Comme indiqué plus haut, les documents publiés par Shell comprennent les comptes rendus des trois audiences accordées à Brian Anderson par le général Sani Abacha durant la crise. Lors de la première réunion tenue le 30 avril 1994, Anderson a indiqué qu'il en était sorti avec le sentiment que Sani Abacha, « ferait intervenir les forces militaires ou la police ». Brian Anderson a affirmé avoir clairement indiqué à Sani Abacha qu'il avait demandé au personnel de Shell de « ne pas impliquer l'un ou l'autre des deux corps dans les récents événements de peur que la situation ne s'envenime et que Shell ne soit accusée d’être la main noire derrière les forces de l'ordre, voire même d'être responsable de la crise ». Toutefois, le compte rendu de la réunion présenté par Brian Anderson ne suggère pas qu'il ait demandé au général Abacha de ne pas recourir à l’intervention militaire qu'il semblait envisager. Il en ressort seulement que Brian Anderson n'avait pas voulu que le personnel de Shell implique l'armée ou la police dans les « événements récents ».

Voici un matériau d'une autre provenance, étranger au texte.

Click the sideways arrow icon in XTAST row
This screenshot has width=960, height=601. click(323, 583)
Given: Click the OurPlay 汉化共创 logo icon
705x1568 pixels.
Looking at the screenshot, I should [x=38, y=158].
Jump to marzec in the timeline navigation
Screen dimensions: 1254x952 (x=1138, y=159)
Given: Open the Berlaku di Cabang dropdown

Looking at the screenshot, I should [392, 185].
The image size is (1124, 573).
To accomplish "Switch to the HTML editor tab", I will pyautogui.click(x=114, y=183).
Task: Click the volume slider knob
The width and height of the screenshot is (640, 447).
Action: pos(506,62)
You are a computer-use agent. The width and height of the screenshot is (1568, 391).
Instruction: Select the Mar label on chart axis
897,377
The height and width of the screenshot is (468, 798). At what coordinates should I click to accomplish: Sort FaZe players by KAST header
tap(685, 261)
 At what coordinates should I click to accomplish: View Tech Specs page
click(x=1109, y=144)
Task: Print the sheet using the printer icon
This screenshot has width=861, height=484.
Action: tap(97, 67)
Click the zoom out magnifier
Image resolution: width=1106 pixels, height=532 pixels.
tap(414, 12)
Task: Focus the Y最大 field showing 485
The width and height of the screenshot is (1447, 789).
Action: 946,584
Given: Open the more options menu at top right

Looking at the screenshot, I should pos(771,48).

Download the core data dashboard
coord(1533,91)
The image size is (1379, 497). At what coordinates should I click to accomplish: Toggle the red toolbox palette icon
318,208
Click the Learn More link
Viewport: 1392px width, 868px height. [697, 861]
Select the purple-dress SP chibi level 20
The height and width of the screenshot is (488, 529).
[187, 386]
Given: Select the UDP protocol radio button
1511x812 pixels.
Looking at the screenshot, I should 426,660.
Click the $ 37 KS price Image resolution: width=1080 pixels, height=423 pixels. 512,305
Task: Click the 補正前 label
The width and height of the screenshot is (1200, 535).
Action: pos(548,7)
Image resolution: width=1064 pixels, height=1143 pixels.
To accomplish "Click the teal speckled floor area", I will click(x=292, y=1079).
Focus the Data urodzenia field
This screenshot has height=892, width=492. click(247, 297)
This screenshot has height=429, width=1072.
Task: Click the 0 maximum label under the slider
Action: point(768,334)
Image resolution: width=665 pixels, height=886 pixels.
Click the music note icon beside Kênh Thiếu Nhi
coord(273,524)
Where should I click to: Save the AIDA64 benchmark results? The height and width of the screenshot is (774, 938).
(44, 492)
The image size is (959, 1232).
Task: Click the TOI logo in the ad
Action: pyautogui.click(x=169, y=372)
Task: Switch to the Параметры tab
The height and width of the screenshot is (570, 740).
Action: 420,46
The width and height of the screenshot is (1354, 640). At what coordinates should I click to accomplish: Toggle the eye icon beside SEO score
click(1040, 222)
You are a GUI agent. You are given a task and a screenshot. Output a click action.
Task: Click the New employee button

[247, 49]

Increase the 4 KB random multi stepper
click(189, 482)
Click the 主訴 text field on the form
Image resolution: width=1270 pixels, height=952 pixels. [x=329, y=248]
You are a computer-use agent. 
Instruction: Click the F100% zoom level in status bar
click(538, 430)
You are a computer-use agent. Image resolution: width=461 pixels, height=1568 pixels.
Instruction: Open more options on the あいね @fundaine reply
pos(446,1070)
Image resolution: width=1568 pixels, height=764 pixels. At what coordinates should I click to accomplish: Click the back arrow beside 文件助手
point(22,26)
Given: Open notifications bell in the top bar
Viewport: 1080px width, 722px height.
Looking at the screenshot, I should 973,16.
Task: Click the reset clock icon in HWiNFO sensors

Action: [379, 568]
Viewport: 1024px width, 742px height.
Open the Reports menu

Le 5 août 1994, Brian Anderson a obtenu une nouvelle rencontre avec le général Abacha. Bien qu’étant informé que Ken Saro-Wiwa et des dizaines d'autres personnes étaient alors en détention et que de nombreux Ogonis avaient été tués lors de raids de l’ISTF, les notes de Brian Anderson sur la réunion ne font état d’aucun de ces événements.

Une semaine après cette réunion, et en dépit du fait que Brian Anderson savait que l'armée menait des opérations violentes et brutales en pays ogoni, le directeur de Shell a sollicité le déploiement de l’armée sur le terrain afin d’assurer la sécurité des installations de l’entreprise à Bomu, en pays ogoni. Dans une note adressée à ses supérieurs à Londres et à La Haye, Brian Anderson a reconnu que cette demande enfreignait dans une certaine mesure [leur] politique de « refus de la protection militaire ».

Toutefois, comme l'indiquent clairement les éléments présentés dans ce rapport, la politique de « refus de la protection militaire » prônée par Shell était au mieux incohérente et parfois n’était guère qu’une fiction de relations publiques. L’entreprise a sollicité à maintes reprises l'intervention des forces militaires ou de sécurité en pays ogoni pour assurer la protection de ses équipements et de ses activités économiques alors qu’elle connaissait parfaitement les risques auxquels les communautés seraient confrontées.

En outre, tous les éléments rassemblés indiquent que Shell savait pertinemment que les griefs du MOSOP étaient légitimes et que l'environnement dont dépendait presque totalement l’existence du peuple ogoni était de fait dévasté par la pollution pétrolière. Toutefois, Shell n'a jamais proposé de solutions alternatives à ses divers interlocuteurs politiques et militaires pour répondre aux préoccupations du peuple ogoni et du MOSOP.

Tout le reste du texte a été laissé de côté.